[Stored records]
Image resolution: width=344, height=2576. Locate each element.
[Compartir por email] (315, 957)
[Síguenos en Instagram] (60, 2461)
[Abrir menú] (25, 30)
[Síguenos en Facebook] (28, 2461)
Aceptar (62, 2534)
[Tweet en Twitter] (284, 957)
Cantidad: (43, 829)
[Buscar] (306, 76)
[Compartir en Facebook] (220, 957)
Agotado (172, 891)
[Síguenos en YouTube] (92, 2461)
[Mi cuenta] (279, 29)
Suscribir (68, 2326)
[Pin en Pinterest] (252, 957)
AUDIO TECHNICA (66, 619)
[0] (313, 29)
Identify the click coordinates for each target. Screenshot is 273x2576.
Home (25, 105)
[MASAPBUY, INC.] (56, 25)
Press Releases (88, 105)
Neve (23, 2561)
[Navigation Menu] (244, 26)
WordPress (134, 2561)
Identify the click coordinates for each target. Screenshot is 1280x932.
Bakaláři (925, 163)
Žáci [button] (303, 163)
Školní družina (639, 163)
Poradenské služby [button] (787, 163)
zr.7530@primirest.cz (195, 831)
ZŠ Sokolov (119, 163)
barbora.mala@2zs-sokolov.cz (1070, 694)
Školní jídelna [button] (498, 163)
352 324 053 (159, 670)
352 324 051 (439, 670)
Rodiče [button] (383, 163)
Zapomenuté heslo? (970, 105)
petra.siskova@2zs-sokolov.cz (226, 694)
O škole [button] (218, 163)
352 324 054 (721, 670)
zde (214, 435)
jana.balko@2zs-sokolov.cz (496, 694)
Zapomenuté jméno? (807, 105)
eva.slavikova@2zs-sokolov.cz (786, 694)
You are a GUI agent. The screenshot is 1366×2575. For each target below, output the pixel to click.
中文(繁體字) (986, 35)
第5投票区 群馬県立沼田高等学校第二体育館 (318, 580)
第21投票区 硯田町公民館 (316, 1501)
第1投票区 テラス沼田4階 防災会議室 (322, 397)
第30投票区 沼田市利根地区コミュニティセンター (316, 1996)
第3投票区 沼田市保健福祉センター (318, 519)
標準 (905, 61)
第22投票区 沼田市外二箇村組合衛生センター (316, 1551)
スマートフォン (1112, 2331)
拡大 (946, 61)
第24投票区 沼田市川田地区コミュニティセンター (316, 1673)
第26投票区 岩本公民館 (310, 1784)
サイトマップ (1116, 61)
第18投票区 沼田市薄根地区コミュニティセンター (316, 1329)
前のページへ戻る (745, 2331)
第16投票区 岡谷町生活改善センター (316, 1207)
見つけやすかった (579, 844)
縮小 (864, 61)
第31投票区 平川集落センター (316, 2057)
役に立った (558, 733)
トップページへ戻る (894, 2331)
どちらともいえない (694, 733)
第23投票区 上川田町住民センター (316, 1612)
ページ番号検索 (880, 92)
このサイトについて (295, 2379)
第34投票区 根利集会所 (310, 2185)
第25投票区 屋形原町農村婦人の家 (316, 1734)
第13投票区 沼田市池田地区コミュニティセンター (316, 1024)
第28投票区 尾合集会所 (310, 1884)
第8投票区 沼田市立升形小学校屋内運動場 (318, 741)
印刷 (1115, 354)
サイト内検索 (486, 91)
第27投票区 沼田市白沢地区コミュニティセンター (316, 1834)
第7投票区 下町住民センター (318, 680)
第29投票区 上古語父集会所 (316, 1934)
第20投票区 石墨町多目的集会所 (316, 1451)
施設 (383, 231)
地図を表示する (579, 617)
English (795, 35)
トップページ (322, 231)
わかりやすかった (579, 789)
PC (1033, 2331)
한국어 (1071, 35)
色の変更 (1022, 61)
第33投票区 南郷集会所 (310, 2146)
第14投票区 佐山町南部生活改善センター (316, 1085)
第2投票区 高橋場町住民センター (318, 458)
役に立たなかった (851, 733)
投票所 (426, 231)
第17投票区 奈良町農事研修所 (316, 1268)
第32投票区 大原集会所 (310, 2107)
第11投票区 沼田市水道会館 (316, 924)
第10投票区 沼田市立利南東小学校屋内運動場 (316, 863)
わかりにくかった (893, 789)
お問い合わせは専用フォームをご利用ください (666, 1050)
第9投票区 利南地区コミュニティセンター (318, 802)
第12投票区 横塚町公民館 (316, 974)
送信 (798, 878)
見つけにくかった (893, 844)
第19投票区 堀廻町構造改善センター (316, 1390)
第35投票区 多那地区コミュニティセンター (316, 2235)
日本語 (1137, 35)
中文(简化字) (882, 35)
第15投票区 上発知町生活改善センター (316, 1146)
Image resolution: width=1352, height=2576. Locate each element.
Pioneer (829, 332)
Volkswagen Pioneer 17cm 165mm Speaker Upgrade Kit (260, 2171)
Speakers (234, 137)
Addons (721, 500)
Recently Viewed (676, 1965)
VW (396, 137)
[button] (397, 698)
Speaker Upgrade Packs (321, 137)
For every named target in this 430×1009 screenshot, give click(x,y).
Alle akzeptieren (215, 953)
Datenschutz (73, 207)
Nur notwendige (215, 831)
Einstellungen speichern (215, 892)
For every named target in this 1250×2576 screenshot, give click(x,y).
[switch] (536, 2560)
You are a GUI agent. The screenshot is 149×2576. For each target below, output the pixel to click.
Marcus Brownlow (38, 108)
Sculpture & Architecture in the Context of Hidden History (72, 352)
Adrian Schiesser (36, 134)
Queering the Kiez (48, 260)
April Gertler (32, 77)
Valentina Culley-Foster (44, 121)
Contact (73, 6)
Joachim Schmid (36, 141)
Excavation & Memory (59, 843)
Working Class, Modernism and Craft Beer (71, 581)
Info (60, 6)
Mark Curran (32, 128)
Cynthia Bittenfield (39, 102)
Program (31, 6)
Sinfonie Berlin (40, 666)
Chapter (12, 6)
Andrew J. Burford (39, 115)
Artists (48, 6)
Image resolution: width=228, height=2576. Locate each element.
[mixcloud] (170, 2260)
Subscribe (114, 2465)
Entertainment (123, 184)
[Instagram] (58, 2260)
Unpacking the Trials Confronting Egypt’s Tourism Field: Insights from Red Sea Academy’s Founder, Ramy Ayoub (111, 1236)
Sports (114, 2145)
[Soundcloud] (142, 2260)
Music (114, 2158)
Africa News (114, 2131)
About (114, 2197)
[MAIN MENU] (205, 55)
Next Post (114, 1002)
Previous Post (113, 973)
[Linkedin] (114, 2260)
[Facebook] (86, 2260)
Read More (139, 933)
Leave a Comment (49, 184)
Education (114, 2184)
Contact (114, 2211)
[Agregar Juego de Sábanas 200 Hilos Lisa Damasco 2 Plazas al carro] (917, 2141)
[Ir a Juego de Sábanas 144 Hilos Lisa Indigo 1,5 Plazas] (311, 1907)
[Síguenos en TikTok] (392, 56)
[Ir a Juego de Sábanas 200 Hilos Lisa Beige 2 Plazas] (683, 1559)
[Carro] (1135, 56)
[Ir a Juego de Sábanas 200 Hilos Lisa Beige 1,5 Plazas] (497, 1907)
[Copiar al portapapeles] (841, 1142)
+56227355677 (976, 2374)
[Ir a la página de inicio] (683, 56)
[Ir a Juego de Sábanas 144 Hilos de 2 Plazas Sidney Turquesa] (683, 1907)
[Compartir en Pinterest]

→ **About this task**
Please show each line in the records above that contains "Pioneer".

→ **Problem solution**
Pioneer (829, 332)
Volkswagen Pioneer 17cm 165mm Speaker Upgrade Kit (260, 2171)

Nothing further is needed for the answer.